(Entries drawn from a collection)
## Begin

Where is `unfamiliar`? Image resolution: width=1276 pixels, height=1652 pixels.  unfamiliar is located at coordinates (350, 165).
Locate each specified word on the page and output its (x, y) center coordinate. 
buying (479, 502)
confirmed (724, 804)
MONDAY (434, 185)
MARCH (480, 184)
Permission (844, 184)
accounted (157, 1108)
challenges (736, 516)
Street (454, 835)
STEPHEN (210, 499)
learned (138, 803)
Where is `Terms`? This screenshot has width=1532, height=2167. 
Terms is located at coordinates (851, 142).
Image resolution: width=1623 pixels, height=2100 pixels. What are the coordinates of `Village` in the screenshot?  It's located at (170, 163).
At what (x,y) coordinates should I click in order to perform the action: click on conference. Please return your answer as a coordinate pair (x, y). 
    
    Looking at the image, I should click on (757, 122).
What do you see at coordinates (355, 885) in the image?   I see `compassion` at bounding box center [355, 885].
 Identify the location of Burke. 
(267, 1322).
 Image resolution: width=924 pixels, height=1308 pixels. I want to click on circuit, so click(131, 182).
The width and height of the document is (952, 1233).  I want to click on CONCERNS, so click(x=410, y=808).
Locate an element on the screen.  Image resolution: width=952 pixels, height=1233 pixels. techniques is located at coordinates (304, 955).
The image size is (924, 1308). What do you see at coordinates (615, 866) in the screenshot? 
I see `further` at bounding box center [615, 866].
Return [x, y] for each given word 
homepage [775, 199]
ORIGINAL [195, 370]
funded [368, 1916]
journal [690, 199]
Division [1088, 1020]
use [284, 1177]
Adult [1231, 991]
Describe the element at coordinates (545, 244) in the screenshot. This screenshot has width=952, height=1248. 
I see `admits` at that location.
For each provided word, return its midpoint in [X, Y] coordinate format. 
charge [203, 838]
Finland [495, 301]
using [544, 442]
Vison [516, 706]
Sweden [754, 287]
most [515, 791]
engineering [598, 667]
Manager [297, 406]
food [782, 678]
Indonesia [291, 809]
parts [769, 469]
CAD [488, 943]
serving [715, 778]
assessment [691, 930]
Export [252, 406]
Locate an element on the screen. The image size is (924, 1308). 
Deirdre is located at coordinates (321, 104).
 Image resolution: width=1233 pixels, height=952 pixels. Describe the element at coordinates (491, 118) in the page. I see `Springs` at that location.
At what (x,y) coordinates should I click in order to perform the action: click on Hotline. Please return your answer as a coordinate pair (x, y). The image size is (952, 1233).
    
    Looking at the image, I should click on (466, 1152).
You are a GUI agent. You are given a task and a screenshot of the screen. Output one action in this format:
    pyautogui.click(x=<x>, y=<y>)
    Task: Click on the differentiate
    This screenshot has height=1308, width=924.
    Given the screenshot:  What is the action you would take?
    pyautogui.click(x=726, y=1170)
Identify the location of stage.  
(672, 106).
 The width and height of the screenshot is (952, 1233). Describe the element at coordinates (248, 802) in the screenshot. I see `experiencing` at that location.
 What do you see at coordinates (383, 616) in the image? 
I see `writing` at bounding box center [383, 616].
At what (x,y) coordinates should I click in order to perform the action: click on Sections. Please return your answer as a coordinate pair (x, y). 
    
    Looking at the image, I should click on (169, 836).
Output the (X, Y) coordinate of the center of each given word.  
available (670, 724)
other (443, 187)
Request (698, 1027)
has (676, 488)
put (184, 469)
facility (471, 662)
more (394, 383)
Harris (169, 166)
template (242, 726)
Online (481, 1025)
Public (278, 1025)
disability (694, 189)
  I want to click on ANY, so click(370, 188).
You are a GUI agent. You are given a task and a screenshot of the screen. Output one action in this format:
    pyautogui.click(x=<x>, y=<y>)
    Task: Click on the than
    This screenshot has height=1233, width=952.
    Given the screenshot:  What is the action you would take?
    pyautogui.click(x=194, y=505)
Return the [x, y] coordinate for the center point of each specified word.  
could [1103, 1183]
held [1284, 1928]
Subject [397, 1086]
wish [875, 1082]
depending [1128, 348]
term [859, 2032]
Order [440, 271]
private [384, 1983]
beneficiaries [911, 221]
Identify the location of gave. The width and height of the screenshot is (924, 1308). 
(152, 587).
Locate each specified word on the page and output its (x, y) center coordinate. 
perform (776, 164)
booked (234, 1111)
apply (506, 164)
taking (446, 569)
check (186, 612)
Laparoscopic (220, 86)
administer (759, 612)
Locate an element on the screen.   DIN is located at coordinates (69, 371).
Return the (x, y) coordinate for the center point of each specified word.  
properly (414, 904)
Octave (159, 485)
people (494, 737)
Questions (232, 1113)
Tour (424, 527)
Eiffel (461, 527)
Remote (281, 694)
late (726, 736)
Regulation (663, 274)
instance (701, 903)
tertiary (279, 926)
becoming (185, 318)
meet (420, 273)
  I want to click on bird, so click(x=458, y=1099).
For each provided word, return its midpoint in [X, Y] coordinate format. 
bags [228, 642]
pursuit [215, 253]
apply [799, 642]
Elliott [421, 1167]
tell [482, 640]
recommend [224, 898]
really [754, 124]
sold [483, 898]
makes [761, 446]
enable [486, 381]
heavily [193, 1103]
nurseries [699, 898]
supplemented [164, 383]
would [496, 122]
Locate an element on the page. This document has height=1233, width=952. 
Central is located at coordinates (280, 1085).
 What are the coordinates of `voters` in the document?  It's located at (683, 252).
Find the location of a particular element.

## End

> **What the task asks**: Substitute "page" for every "screenshot" in the data from its start through the line containing "What do you see at coordinates (355, 885)", and give those lines again with nothing else changed.

> **Solved exercise**:
Where is `unfamiliar`? Image resolution: width=1276 pixels, height=1652 pixels.  unfamiliar is located at coordinates (350, 165).
Locate each specified word on the page and output its (x, y) center coordinate. 
buying (479, 502)
confirmed (724, 804)
MONDAY (434, 185)
MARCH (480, 184)
Permission (844, 184)
accounted (157, 1108)
challenges (736, 516)
Street (454, 835)
STEPHEN (210, 499)
learned (138, 803)
Where is `Terms`? This page has width=1532, height=2167. 
Terms is located at coordinates (851, 142).
Image resolution: width=1623 pixels, height=2100 pixels. What are the coordinates of `Village` in the page?  It's located at (170, 163).
At what (x,y) coordinates should I click in order to perform the action: click on conference. Please return your answer as a coordinate pair (x, y). 
    
    Looking at the image, I should click on (757, 122).
What do you see at coordinates (355, 885) in the image?   I see `compassion` at bounding box center [355, 885].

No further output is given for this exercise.